Incidents
- Cover of the first edition
- Author: Roland Barthes
- Original title: Incidents
- Language: French
- Publisher: Éditions du Seuil
- Publication date: 1987
- Publication place: France

= Incidents =

1987 essay collection by Roland Barthes

Incidents is a 1987 collection of four essays by Roland Barthes. It was published posthumously by François Wahl, Barthes' literary executor.

==Summary==
In the first essay, La Lumiere du Sud-Ouest, first published in L'Humanité in 1977, Roland Barthes reflects on the South West of France, the Adour and Bayonne. The second essay, Incidents, written in 1969, details Barthes's holiday in Morocco, where he pays men and boys for sex. In Au Palace Ce Soir, the third essay, first published in issue 10 of Vogue-Hommes in May 1978, Barthes describes Le Palace, a fashionable theatre-house in Paris. The fourth essay, Soirées de Paris, is a diary from August to September 1979, where Roland Barthes admits to using male escorts as all his relationships have been disappointing to him.

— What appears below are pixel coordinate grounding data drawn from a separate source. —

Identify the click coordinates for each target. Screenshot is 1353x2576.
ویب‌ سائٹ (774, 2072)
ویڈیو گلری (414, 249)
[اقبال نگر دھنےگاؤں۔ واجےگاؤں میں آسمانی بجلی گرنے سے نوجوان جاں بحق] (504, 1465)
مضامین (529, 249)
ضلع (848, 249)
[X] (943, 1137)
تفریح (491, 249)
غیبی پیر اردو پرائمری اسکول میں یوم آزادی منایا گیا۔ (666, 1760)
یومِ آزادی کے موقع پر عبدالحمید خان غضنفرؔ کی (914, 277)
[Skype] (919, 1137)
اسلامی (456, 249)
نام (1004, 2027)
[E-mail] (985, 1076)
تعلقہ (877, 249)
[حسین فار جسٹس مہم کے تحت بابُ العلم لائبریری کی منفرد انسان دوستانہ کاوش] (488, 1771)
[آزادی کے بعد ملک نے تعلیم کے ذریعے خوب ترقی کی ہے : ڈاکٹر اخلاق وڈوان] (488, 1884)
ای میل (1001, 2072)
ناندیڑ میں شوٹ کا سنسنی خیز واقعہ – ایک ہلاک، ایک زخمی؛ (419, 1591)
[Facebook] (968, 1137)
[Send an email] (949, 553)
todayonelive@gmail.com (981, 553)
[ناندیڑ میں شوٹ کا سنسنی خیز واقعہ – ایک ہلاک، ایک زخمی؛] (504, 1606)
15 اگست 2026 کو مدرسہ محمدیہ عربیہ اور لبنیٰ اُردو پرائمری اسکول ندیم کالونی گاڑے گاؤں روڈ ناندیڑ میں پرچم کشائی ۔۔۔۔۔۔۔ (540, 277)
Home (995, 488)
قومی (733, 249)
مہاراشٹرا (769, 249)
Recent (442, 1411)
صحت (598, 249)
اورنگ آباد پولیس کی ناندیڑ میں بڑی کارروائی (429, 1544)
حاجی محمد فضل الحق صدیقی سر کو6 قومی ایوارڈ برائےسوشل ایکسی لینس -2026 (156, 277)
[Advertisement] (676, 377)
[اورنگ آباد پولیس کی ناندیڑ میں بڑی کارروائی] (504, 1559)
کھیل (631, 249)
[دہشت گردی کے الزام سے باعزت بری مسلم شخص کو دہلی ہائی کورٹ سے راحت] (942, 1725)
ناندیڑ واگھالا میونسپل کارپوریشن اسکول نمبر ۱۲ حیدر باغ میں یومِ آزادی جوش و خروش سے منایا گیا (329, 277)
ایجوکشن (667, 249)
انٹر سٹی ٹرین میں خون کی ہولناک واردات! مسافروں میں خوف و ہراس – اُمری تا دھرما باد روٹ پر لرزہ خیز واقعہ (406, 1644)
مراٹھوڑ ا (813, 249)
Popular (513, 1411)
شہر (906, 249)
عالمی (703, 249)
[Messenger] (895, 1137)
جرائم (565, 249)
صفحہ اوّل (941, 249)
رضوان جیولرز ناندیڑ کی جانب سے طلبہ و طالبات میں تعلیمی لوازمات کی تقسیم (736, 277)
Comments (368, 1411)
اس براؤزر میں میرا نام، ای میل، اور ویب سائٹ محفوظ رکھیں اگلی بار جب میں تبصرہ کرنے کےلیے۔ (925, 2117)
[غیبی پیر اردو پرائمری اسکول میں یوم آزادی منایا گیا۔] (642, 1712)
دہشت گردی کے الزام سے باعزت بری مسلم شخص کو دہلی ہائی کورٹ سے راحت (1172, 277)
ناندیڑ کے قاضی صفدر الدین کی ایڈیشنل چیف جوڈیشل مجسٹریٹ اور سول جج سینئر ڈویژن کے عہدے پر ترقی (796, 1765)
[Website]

==Literary significance and criticism==
Although critics have questioned whether Roland Barthes intended to publish Incidents and Soirées de Paris, it has been argued that they have informed our reading of Barthes's oeuvre because of their explicit revelations of his homosexuality. Drawing upon these essays, D.A. Miller, in Bringing Out Roland Barthes, re-reads Barthes's oeuvre through a gay lens.

The essay Incidents has been compared to André Gide's Amyntas with its pastoral theme, although Gide writes about Tunisia and Algeria rather than Morocco. It has also been compared to Jean-Jacques Rousseau's Confessions.